May 2S-So this is how a person can come to despise himself-knowing he’s doing the wrong thing and not being able to stop. Against my will I found myself drawn 75 to Alice’s apartment. She was surprised but she let me in. “You’re soaked. The water is streaming down your face.”

“It’s raining. Good for the flowers.”

“Come on in. Let me get you a towel. You’ll catch pneumonia.”

“You’re the only one I can talk to,” I said “Let me stay.”

“I’ve got a pot of fresh coffee on the stove. Go ahead and dry yourself and then we can talk.”

I looked around while she went to get the coffee. It was the first time I had ever been inside her apartment. I felt a sense of pleasure, but there was something disturbing about the room.

Everything was neat. The porcelain figurines were in a straight line on the window-ledge, all facing the same way. And the throw-pillows on the sofa hadn’t been thrown at all, but were regularly spaced on the clear plastic covers that protected the upholstery. Two of the end tables had magazines, neatly stacked so that the titles were clearly visible. On one table: The Reporter, The Saturday Review, The New Yorker; on the other: Mademoiselle, House Beautiful, and Reader’s Digest.

On the far wall, across from the sofa, hung an ornately framed reproduction of Picasso’s “Mother and Child,” and directly opposite, above the sofa, was a painting of a dashing Renaissance courtier, masked, sword in hand, protecting a frightened, pink-cheeked maiden. Taken all together, it was wrong. As if Alice couldn’t make up her mind who she was and which world she wanted to live in.
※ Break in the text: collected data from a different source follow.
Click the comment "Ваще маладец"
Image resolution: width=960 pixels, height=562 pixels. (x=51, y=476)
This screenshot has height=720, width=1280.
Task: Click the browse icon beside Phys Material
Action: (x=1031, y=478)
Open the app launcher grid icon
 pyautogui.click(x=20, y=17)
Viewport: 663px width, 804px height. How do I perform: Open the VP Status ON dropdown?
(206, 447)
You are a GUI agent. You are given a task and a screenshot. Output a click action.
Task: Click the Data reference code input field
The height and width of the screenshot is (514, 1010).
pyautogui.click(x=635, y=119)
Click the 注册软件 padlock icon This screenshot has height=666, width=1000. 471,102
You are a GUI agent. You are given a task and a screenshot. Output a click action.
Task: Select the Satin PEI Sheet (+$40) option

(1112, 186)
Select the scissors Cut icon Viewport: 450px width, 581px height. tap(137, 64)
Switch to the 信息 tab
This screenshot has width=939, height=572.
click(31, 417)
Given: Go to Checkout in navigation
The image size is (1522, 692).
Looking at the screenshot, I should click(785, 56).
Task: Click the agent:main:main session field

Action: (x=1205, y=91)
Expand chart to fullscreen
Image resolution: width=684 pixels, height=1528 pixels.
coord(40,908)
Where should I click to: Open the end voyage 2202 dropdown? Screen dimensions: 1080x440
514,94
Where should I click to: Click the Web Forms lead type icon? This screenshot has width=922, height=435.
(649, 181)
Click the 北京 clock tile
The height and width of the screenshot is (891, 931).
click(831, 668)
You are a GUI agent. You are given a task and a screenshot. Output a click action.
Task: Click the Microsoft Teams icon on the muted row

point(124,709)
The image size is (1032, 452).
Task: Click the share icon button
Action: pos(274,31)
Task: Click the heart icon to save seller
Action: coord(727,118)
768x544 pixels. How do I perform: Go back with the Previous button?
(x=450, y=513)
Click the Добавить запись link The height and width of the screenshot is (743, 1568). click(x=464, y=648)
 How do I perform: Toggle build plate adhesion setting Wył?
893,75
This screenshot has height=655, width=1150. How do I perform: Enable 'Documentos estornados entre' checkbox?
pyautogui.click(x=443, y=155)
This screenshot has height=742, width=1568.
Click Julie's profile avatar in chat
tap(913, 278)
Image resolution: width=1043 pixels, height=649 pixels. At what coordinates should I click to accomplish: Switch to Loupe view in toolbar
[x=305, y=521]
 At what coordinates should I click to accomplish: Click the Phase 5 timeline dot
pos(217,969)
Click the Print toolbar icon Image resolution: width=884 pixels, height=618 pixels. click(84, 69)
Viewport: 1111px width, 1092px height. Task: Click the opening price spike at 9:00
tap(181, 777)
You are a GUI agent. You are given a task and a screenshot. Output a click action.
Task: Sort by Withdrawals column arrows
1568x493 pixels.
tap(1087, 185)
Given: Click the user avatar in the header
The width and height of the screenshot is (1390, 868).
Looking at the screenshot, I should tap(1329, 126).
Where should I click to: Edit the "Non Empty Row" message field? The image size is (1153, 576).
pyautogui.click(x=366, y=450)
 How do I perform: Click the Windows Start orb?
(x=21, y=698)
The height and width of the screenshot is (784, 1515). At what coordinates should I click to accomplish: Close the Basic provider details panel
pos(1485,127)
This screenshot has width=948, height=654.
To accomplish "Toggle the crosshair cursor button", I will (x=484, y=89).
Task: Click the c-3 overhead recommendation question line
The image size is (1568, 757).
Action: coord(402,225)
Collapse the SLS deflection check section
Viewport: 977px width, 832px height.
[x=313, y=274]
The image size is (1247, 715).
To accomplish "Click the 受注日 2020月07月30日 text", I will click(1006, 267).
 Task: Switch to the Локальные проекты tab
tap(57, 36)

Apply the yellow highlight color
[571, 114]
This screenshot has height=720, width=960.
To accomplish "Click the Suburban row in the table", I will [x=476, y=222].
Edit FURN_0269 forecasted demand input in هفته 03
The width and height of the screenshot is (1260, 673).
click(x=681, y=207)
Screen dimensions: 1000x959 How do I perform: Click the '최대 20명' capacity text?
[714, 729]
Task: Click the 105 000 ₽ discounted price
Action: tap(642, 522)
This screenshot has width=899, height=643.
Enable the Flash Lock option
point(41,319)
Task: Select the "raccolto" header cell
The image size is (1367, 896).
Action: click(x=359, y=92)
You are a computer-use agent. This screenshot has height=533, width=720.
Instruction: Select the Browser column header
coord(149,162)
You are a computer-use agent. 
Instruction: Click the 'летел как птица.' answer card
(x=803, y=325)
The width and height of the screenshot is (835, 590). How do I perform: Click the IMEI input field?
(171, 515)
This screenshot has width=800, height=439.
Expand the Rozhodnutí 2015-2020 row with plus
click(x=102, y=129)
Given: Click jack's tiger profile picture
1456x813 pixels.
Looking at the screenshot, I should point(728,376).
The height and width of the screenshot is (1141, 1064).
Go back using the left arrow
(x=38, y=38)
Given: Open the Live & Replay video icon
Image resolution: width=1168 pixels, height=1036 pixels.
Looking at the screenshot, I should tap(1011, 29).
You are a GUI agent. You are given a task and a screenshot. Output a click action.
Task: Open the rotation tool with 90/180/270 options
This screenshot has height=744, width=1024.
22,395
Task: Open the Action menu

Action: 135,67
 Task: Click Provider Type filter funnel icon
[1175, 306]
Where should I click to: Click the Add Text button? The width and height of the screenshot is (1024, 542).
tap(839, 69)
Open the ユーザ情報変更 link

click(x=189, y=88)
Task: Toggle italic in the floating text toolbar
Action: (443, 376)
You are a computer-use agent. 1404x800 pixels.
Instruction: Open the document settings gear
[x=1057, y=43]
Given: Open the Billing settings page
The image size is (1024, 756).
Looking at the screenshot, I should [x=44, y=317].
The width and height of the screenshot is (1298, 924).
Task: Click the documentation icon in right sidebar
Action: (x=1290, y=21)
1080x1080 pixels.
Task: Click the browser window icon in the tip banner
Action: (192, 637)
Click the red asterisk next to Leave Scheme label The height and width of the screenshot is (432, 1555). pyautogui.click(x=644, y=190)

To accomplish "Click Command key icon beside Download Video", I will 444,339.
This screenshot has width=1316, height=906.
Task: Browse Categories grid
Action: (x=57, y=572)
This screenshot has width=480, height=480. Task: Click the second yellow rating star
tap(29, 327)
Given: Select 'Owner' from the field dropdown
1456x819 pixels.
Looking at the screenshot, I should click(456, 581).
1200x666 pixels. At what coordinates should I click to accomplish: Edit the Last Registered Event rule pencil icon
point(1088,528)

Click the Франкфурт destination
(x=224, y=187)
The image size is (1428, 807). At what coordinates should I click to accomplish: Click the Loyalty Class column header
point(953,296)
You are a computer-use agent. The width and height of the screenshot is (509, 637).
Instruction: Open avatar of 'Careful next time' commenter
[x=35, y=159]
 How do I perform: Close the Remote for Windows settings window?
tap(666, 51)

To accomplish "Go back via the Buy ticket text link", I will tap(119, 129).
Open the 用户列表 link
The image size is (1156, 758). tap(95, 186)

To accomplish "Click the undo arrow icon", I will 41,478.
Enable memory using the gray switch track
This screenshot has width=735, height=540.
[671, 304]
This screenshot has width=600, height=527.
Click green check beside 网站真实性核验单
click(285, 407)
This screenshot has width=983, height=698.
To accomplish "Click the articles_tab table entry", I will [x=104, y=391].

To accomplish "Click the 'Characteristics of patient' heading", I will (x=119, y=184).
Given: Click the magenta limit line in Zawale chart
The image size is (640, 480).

“You haven’t been to the lab for a few days,” she called from the kitchen. “Professor Nemur is worried about you.”

“I couldn’t face them,” I said. “I know there’s no reason for me to be ashamed, but it’s an empty feeling not going in to work every day-not seeing the shop, the ovens, the people. It’s too much. Last night and the night before, I had nightmares of drowning.”

She set the tray in the center of the coffee table-the napkins folded into triangles, and the cookies laid out in a circular display pattern. “You mustn’t take it so hard, Charlie. It has nothing to do with you.”

“It doesn’t help to tell myself that. Those people — for all these years-were my family. It was like being thrown out of my own home.”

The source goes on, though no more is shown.